Thanks for taking the question. Just coming back to the Midland. Obviously the industry has had success delineating various different zones in the Delaware. I mean you've got some very good wells out at the Pecos Bend. You've got a lot of wells or you've got some acreage, Wildfire, Azalea, Powell-Miller, over on the Midland.
I'm just wondering if you are able to give us, having had more time working with the acreage, some kind of, as others do, inventory that works at say $50 in terms of well locations and then $60, $70. So some un-risked sense of the inventories in those two particular areas..

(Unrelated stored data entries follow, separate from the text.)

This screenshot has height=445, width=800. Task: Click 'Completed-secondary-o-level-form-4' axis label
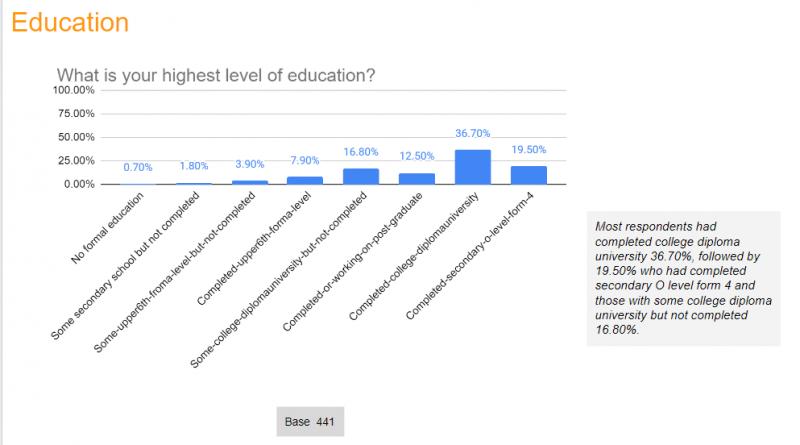469,256
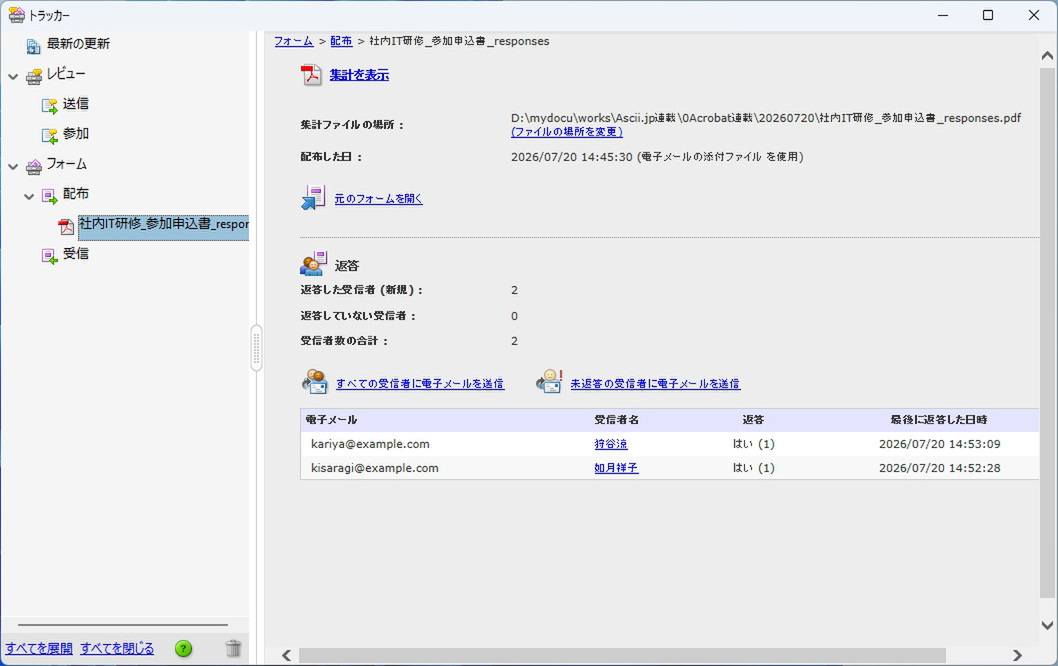
Task: Click the unanswered-recipients email icon
Action: [549, 382]
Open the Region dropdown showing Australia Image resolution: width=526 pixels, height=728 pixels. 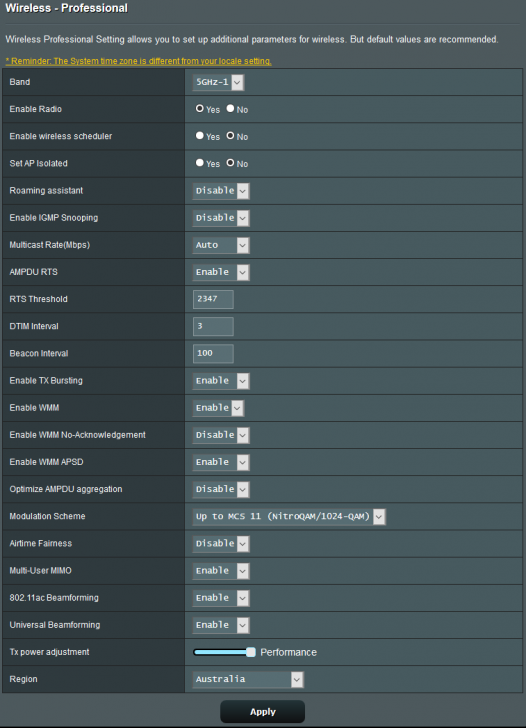pos(248,679)
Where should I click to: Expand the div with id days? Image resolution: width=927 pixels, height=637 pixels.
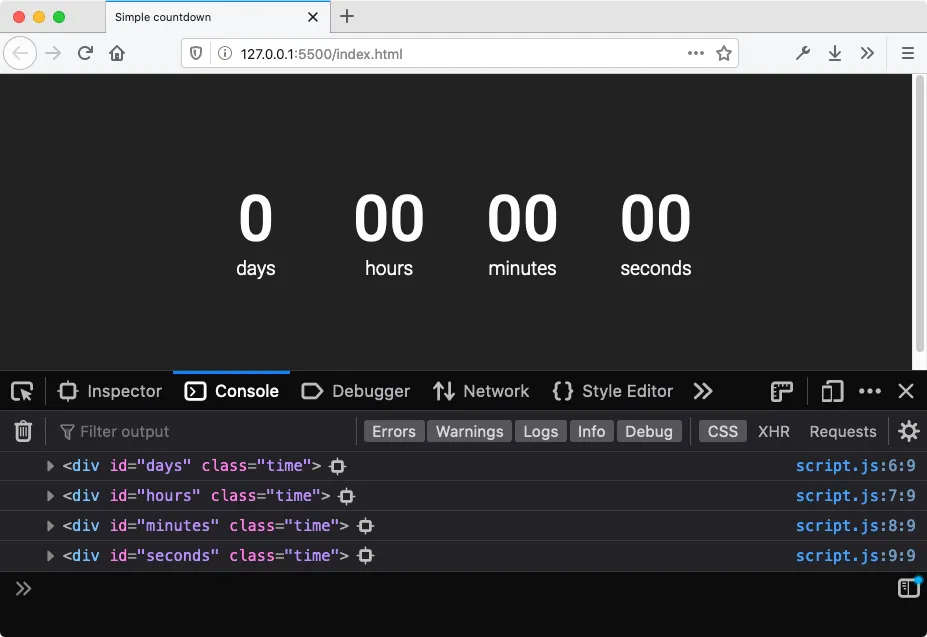pyautogui.click(x=50, y=465)
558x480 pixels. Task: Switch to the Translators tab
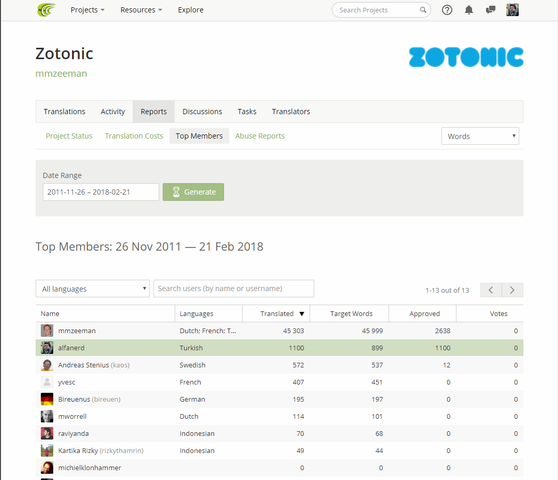click(291, 111)
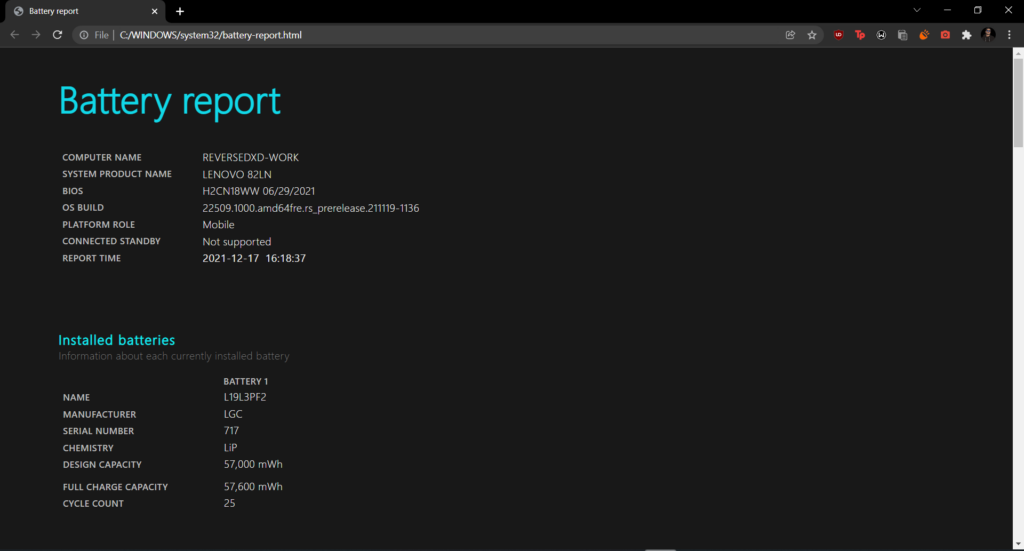Open the file site information icon
1024x551 pixels.
[84, 35]
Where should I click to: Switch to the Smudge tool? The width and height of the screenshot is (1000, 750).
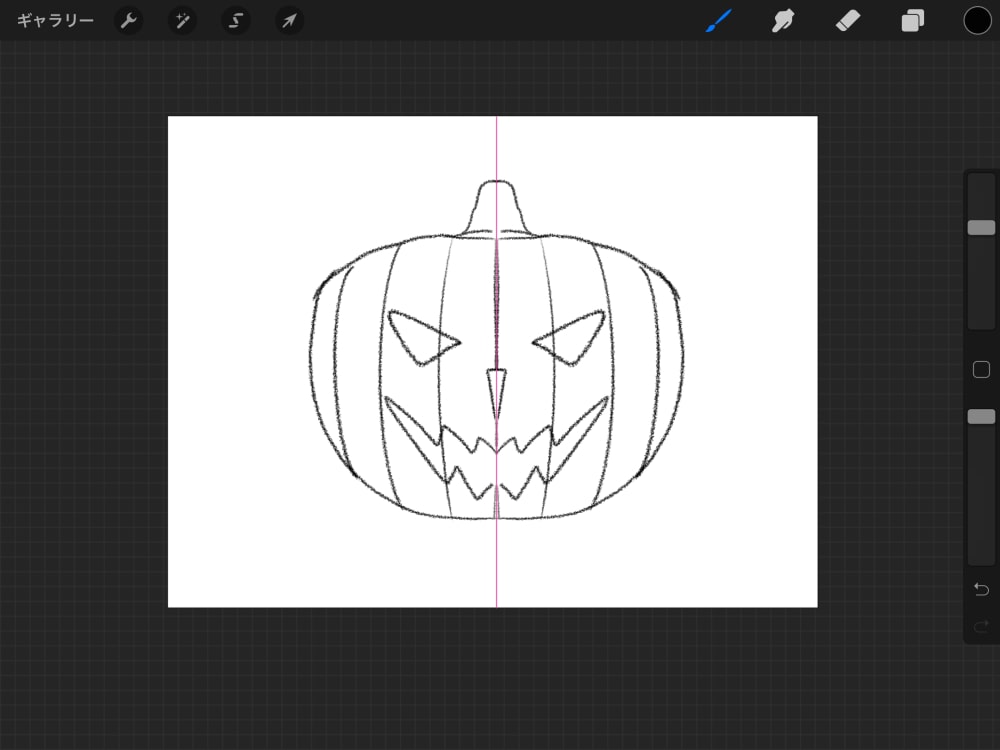pos(783,20)
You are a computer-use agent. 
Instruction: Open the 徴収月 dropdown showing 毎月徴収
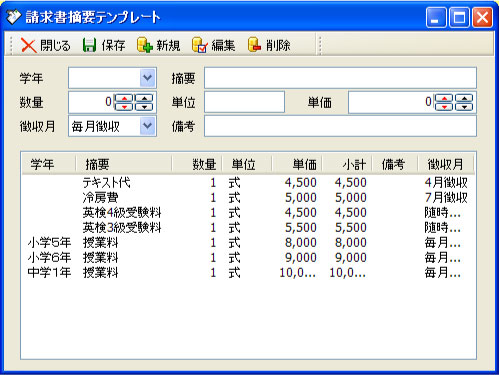[147, 126]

What I would say, Ed, is we have not done a – I mean, obviously we're working those areas. We continue to test lots of zones. You look in the Midland Basin, we've got multiple zones in there we're testing. As I mentioned, we're about to drill or in the process of drilling Spraberry shale wells.
You look at our Pecos Bend area; we've gone in now and added a second landing zone within the 3rd Bone Springs. So, we continue to make progress.
We continue to test zones and really scope opportunities and work on the cost structure so that when we get to a position where we feel like it makes sense to put more rigs and more capital to work, we're ready to do that. In terms of counts, we have not come out with a bunch of updated numbers.
Really, the best look would be going back to what we did a year ago where we did a very deep look at North America on November 20, 2014. And obviously, we've got areas where things have, you know, we've drilled some things and things have expanded, but we haven't really come out with any major announcements or counts at this point..
I guess the issue was the oil price was a lot higher and the cost structure is very different today, so I was just trying to get an update on that.
But maybe switching to break-evens, I mean the Seagull discovery, I mean have you – I don't want to – again steal thunder from what's coming in a few weeks, but what sort of oil price do you think it would take to get that hooked back into infrastructure?.
Not going to really get into that right now, but I can tell you the nice thing about the North Sea is the deliverabilities and the high rates those rocks bring. They're very forgiving; tremendous rock. We announced in the press release a very substantial test rate on a very, very low drawdown.
So the deliverability is going be fantastic there, but I'm not in a position today to disclose F&D. That will be a longer – a little longer-range project. It's four miles kind of south of our Forties area, but we will have some color on November 17..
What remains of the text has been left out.